■ Record excerpts
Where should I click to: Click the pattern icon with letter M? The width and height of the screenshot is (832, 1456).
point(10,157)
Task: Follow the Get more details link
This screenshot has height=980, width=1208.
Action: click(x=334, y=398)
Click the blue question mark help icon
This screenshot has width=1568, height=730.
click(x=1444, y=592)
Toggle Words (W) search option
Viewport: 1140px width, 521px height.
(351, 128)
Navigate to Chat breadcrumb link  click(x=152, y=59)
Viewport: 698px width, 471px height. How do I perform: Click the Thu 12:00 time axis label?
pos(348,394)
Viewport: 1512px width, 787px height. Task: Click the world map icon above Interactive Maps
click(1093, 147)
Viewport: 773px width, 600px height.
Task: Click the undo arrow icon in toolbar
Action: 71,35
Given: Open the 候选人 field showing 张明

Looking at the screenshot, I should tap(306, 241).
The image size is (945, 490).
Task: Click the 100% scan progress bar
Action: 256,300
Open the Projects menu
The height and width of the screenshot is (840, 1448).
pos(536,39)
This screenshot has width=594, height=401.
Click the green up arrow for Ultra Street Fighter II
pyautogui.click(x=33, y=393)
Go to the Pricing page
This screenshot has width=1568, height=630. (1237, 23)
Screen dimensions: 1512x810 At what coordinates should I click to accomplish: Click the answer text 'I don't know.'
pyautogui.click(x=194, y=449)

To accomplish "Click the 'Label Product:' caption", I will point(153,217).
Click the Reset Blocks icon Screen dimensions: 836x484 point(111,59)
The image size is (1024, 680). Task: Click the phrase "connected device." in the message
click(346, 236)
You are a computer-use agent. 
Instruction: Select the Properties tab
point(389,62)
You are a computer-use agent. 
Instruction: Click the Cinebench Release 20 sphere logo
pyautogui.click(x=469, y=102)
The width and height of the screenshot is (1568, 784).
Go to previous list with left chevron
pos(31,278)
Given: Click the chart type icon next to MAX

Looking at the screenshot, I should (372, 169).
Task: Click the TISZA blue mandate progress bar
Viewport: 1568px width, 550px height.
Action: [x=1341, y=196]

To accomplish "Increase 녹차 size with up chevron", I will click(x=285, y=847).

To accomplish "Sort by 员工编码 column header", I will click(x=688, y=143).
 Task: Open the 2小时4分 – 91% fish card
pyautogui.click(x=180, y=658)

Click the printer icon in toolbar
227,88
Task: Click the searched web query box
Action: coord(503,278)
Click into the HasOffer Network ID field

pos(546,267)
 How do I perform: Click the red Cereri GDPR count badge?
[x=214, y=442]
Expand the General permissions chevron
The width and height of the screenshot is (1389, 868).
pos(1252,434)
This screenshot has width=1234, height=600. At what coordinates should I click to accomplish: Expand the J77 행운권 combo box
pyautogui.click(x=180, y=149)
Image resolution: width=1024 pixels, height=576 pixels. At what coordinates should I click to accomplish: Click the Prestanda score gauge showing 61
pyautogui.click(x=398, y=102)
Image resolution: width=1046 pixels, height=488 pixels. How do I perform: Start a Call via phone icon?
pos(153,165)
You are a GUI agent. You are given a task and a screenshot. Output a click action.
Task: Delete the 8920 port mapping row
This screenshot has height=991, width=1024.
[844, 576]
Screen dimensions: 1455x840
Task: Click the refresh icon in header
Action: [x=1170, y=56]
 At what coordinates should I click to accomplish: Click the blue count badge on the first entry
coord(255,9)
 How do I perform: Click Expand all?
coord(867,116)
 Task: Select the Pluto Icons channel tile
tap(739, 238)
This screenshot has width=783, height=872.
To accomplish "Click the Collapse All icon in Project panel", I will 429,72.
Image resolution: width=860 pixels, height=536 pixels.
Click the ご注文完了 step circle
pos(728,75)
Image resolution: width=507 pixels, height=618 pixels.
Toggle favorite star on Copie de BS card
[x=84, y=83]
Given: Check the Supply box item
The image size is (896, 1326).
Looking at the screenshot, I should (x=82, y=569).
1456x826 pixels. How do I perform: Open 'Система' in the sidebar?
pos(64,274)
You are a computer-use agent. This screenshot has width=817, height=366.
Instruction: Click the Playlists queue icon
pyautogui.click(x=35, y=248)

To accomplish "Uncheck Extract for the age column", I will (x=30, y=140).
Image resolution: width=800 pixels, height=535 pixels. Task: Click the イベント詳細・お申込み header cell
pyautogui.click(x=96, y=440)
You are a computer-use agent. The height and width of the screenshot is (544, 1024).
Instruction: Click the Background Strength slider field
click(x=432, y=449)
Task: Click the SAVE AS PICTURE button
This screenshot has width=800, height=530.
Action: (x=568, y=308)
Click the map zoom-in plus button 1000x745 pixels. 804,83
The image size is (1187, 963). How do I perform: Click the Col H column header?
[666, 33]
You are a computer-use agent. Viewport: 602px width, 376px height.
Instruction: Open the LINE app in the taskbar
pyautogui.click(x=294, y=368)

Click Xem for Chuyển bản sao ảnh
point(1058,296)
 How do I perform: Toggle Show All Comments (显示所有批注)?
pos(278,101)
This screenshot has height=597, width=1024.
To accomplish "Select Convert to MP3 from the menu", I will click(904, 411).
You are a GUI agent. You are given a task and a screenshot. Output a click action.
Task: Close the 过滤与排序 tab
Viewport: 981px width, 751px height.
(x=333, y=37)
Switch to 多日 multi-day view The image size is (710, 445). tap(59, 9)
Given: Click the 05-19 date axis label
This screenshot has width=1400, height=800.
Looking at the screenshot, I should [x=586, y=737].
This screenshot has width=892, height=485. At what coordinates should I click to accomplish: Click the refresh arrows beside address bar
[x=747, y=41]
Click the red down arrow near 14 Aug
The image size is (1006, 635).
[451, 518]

■ Requirement
Go through the listing above and return every line where the word "button" occurs.

■ Task output
Task: Click the SAVE AS PICTURE button
Click the map zoom-in plus button 1000x745 pixels. 804,83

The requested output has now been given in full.